Monetary Policy Stance under Inflation Targeting
I keep seeing people say the Bank of England is “doing the right thing” because it has shown a willingness to tolerate high inflation. To an extent this is fair – at least the Bank isn’t as bad as the ECB, but it is really not the right way to judge the monetary policy stance.
Lars Svensson, in his paper on Implementing and Monitoring Inflation Targets, says the following on how to hold the central bank accountable:
Adjusting the instrument [interest rate] so the inflation forecast equals the target is the best the central bank can do. Ex post inflation will differ from the target, because of forecast and control errors, for instance due to disturbances that occur within the control lag. If the central bank is competent, the mean forecast errors will be zero, and the variance of the forecast errors minimized. Ideally, if the inflation forecast could be verified, the central bank should be accountable for deviations of the inflation forecast from the target, but not for the unavoidable deviations of realized inflation from the target. This issue is discussed further in section 7.
My emphasis. What people are doing today is exactly what Svensson says not to do: looking at the deviation of the actual CPI rate from the target, not the deviation of the forecast.from the target.
Here is a plot which shows the Bank’s record under inflation targeting from 2004 to the beginning of 2008. On the X axis is the observed current CPI rate known at the time of each Inflation Report. On the Y axis is the Bank’s forecast for the median CPI rate looking two years out, which is generally what the Bank target.
That is, I’d say, really good monetary policy. The Bank has nailed the forecast to around 2%, regardless of what the current CPI rate is. Svensson would have the Bank incorporate an offset into the target to account for any output gap, shifting the target upwards or downwards if the output gap is negative or positive respectively, but I’m not aware that the Bank ever ever done that.

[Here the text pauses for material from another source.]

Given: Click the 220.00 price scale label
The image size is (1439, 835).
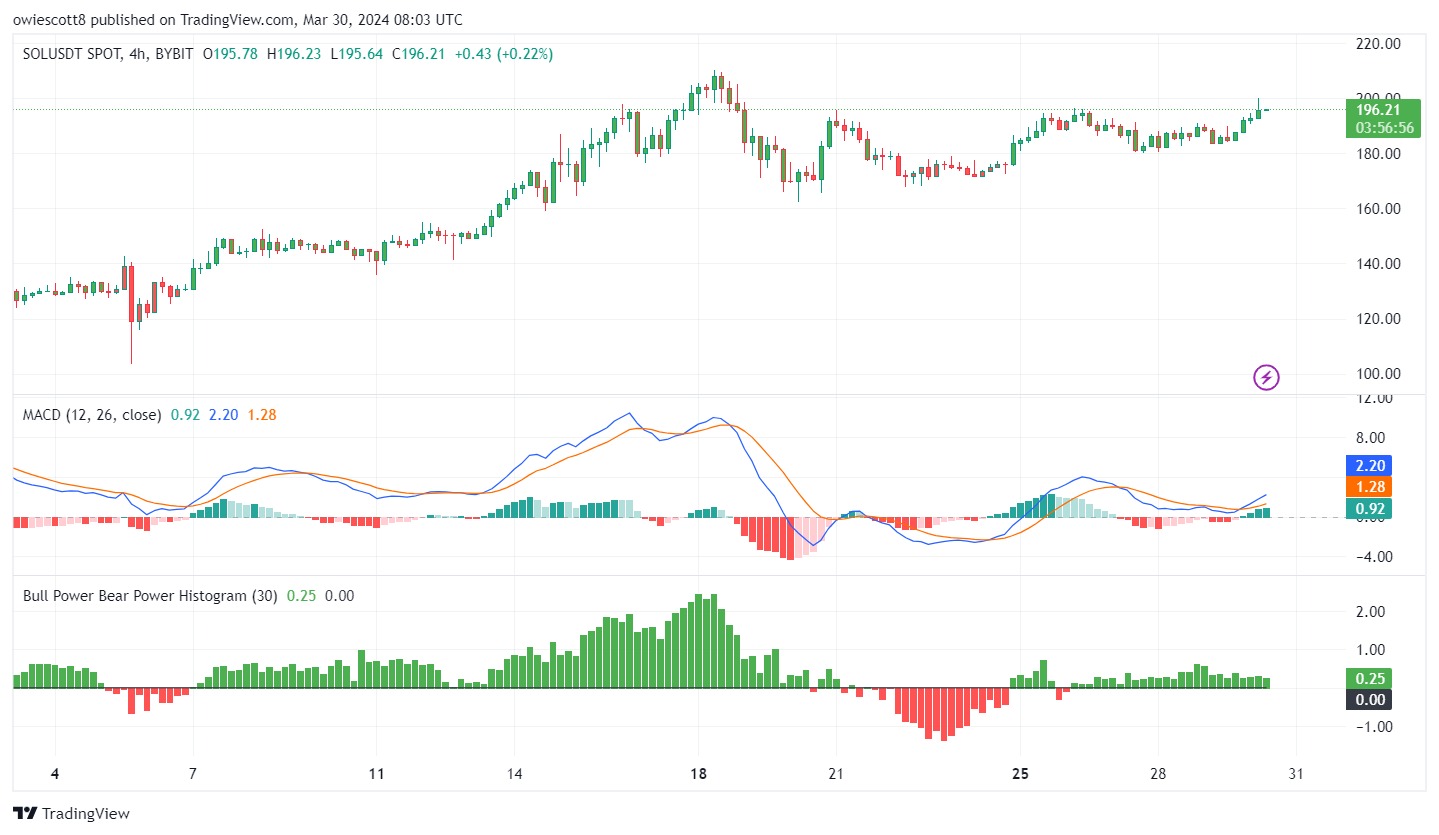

Here is what happened in 2008-2010:
This is really bad monetary policy. As the CPI rate drifts high in late 2008, the Bank allows the forecast to drift downwards. In Q1 of 2009, the Bank are saying the monetary policy stance is very very tight; they are expecting inflation to be barely positive looking two years out. By the last quarter of 2009, they had raised the forecast above 1.5%, but it is still below target, and remains so going into 2010. (By this stage there is also a massive negative output gap.)
Next, let’s look from 2011 to the current data (only current as of Q2, we don’t have the Q3 forecast data yet):
The Bank is targeting roughly 2% for the first three quarters of 2011, so, if we ignore the fact that they should bias the target upwards to reduce the output gap, that’s fine. In Q4 of 2011, they are again saying monetary policy is really tight. This has been corrected somewhat by Q2 2012, but the Bank is still expecting to significantly undershoot its 2% target.

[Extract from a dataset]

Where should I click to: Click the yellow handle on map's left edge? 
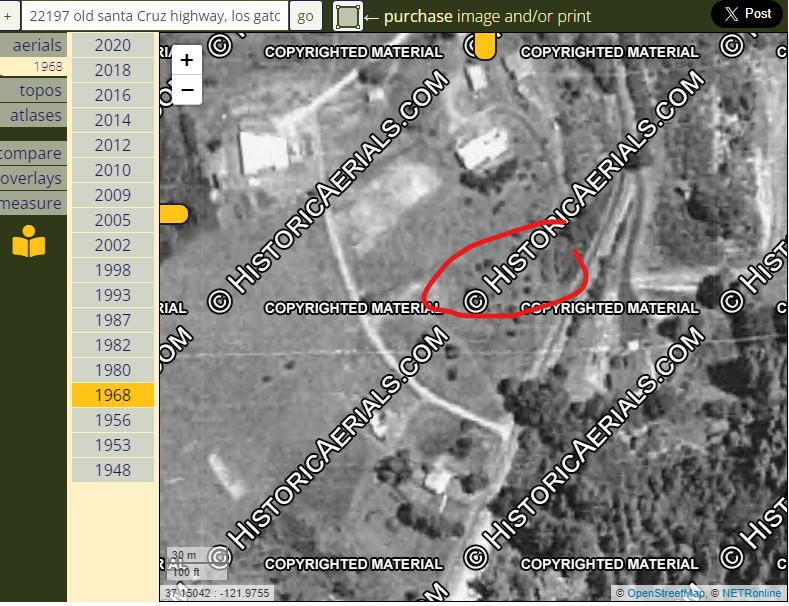coord(174,213)
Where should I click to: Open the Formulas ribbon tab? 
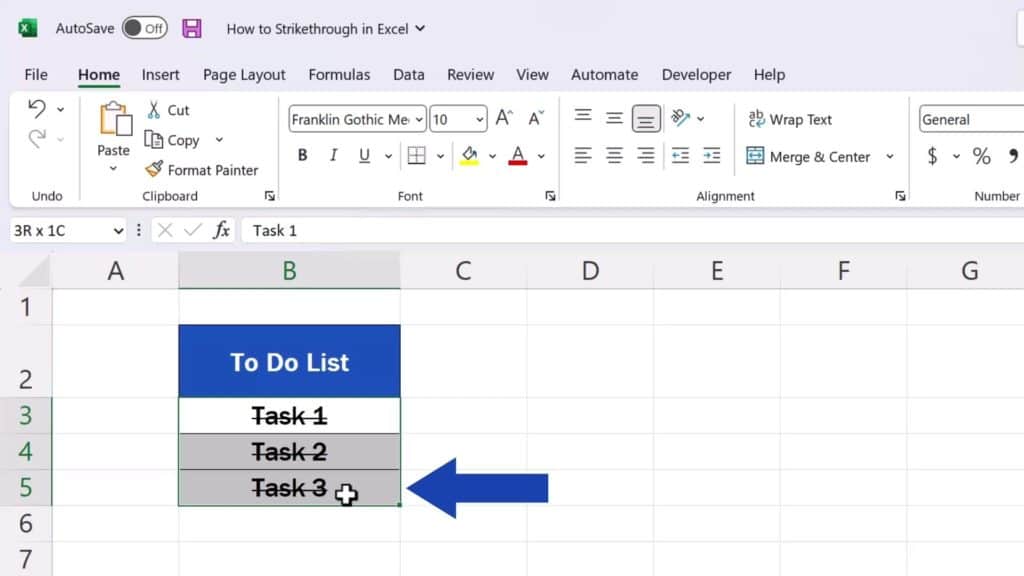pos(339,74)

So where is the inflationary bias of the Bank of England, on the very metric that Svensson (et al) say we should hold the central bank accountable under inflation forecast targeting?
I’d say it is very clear there is none. In fact, I’d say it is very clear they have a disinflationary bias: every time the current CPI rate shoots too far up (right on my graphs), they “passively” tighten policy by allowing the two year forecast to shift downwards. And never mind the depression.